▸ Source document:
----------

# Flipping Houses: Architectural Reflections

At the end of last year, I participated in Winter MelonJam 2022 with Hannah Ji. As two unexperienced game developers attending our first “real” game jam, we fumbled for 48 hours and made Flipping Houses in the process. Imagine our surprise when we found out that we placed first, prompting me to reflect on the experience. The judges looked favourably on our product, and with our unorthodox approach to making a game — it’s got to teach something interesting, right?

Here, I detail the game development journey (so far) for Flipping Houses, but with a twist: I’ll be highlighting the important yet mundane; the often-overlooked frameworks that video games build upon, from where we set the origin in a coordinate system, to how we messed up our animation framework, to the mathematics behind how to transform objects in 3D space.

### Processing Information

Both Hannah and I are novices at game development — so much so that neither of us are comfortable with using a “proper” game engine. However, there are two graphics engines that we’ve both used before: Processing and PyGame. We settled on using Processing since it has basic 3D support, something we didn’t find in PyGame’s documenation.

Processing is marketed as a tool for creating interactive algorithmic art, and its feature set certainly reflects so. At its core, it gives you:

1. a canvas that refreshes at 60 Hz;
2. functions for drawing shapes and images; and
3. functions for mouse and keyboard input detection.

It offers no graphical user interface — everything must be done through code — and its very lightweight compared to specialized game development tools, so features that are typically taken for granted (e.g. animations, shadows, etc.) must be built from the ground-up. However, its simplicity brings forth advantages over more featureful tools: an overall lack of bloat and the ability to control the minute details of the visual output. In a way, making Flipping Houses felt more like coding a game engine over developing a game.

Unfortunately, game engines are complicated.

Along the way, we made mistakes; architectural missteps that complicated our computations, spaghettified our code, and “jankified” the end result. But with mistakes come learning opportunities, and by recreating our game jam prototype from scratch (with better code architecture and in JavaScript for the web), I was able to create a scalable project that I’m proud of.

Detailed explanations of the game's code will interchangeably use examples from both the game jam prototype and the rewritten version.

### Origin Story

The beginning starts with… the origin? In the non-tautological sense, I mean. If high school physics taught us anything useful, it would be that where you set the origin is important; it can make some problems go from seemingly impossible to trival — a lesson we overlooked.

Flipping Houses treats the $z$-axis as the vertical axis (i.e. the 2D grid of the board is parallel to the $xy$ plane).

----------

▸ Provided data:
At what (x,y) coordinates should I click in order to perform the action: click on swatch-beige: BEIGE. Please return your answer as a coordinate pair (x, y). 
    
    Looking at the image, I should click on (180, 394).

----------

Translate this sentence from the Flipping Houses article into Spanish: "Processing is marketed as a tool for creating interactive algorithmic art, and its feature set certainly reflects so." Please rely only on the Flipping Houses article, not the listing.

▸ Answer to this exercise: Processing se promociona como una herramienta para crear arte algorítmico interactivo, y su conjunto de funciones ciertamente lo refleja.